Net International Reserves- December 2018

Date: January 8, 2018 

Jamaica’s Net International Reserves (NIR) totaled US$3,005.41 million as at December 2018, reflecting an increase of US$106.35 million relative to the US$2,899.06 million reported as at the end of November 2018 (see figure 1).

Changes in the NIR resulted from an increase in Foreign Assets of US$106.91 million to total US$3,532.04 million compared to the US$3,425.13 million reported for November 2018. ‘Currency & Deposits’ contributed the most to the increase in Foreign Assets. ‘Currency & Deposits’ as at December 2018 totaled US$2,960.02 million reflecting an increase of US$100.29 million compared to US$2,859.73 million booked as at November 2018.

‘Securities’ amounted to US$325.72 million; US$5.28 million more than the US$320.44 million reported in November 2018. Foreign Liabilities for December 2018 amounted to US$526.63 million compared to the US$526.07 million reported for November 2018. Liabilities to the IMF accounted for 100% of total foreign liabilities, reflecting a US$0.56 million increase month over month from November 2018.

At its current value, the NIR is US$202.88 million less than its total of US$3,208.29 million as at the end of December 2017. The current reserve is able to support approximately 32.80 weeks of goods imports or 19.47 weeks of goods and services imports.

Figure 1

Figure 2

The country came in slightly below the benchmark of US$3.28 billion outlined by the International Monetary Fund for March 2018. Under the New Agreement, the IMF noted, “Considerable progress has been achieved on macroeconomic policies and outcomes. Fiscal discipline anchored by the Fiscal Responsibility Law has been essential to reduce public debt and secure macroeconomic stability. Employment is at historic highs, inflation and the current account deficit are modest, international reserves are at a comfortable level, and external borrowing costs are at historical lows.”
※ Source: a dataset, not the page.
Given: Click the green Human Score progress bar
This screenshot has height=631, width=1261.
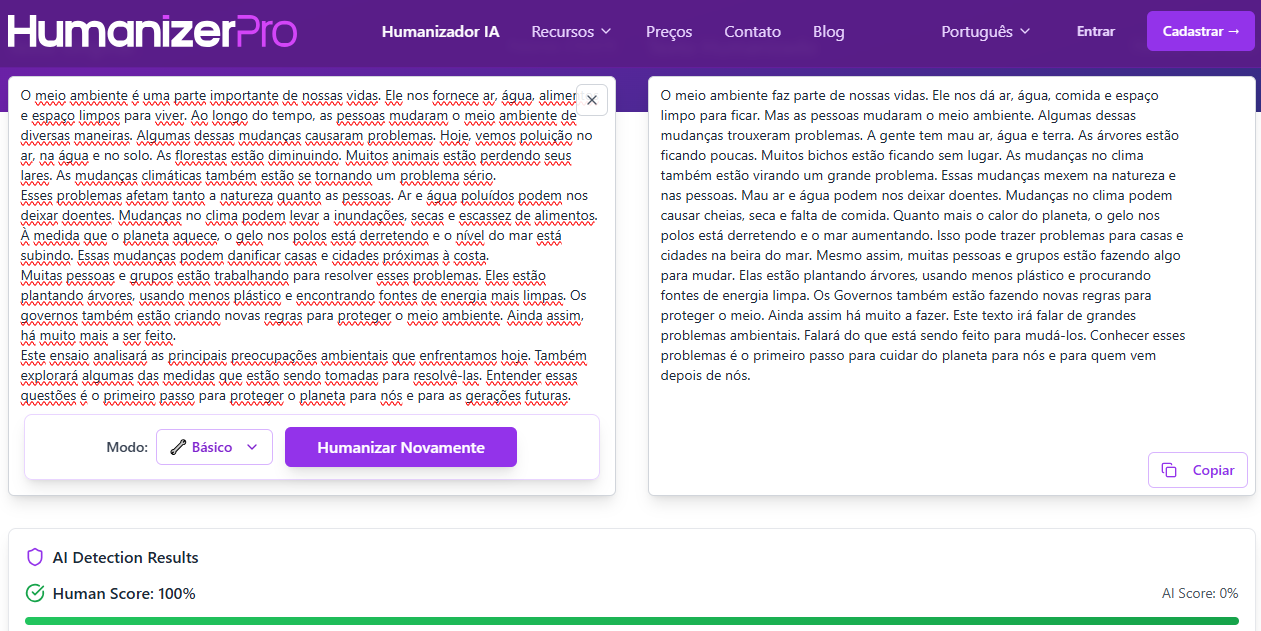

All performance criteria for the period ended December 2017 were met. The IMF further noted, “Financial sector stability is a prerequisite for strong and sustained growth. Ongoing prudential and supervisory improvements will enhance systemic stability.” “Continued reform implementation will not only safeguard hard-won gains but also deliver stronger growth and job creation.” The Net International Reserve (NIR) target outlined as per the new agreement for the 2018/19 fiscal year is US$3.22 billion (see figure 2 above). As at December 2018, the Country is US$0.21 million below targeted amount.